Jennifer A. Chin (cswallow) wrote,
Jennifer A. Chin
cswallow

I've been updating a lot lately but I think it's because lately I feel lost, and when I write it's like I'm rediscovering parts of myself. I can't wait to go home and relax and remember who I am. It's as if, in giving so much of myself to everything else, I don't know where I went anymore. It's not supposed to be that way. The way I always saw it being is that you have to truly understand yourself and be confident in yourself to be able to give of yourself. I never thought you could overkill on it. Lately when I talk to people, all I can talk about is my work. I have nothing else. I've forgotten how to talk about myself, who I am. I used to write about what was around me, the earth and nature, and now I've lost even the eloquence to do that.
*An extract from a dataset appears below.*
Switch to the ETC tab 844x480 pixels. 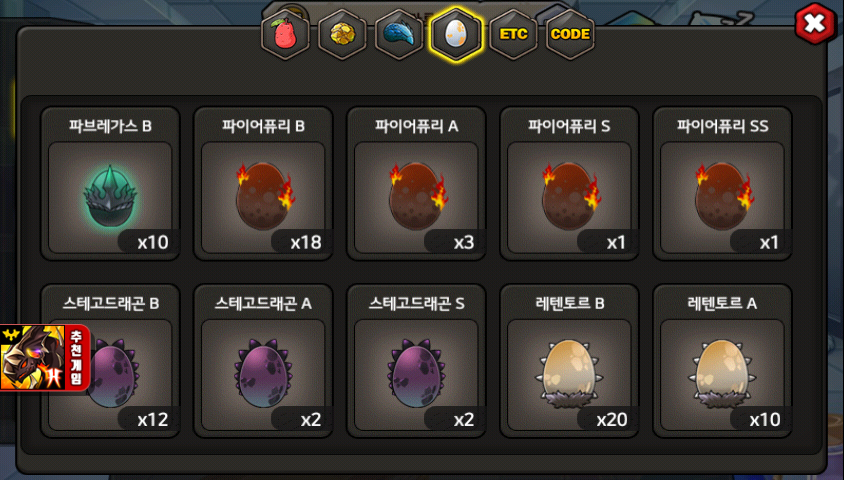pyautogui.click(x=514, y=34)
My Milton professor wrote on my last paper that it was the best yet, and he was looking forward to seeing my final research paper. I wish I could give him the best paper possible, but with everything on my plate, I don't know that I can. Then again, maybe I just need to prioritize and realize that my 270 American Literary Traditions class is not one that I care about, same with Chinese or 20th c. Lit. That if there's any one paper that I want to put all my time and energy into, it's Milton. Well, I guess we'll see. For now the main thing is to get rid of this sore throat. To feel like I'm actually enjoying life again.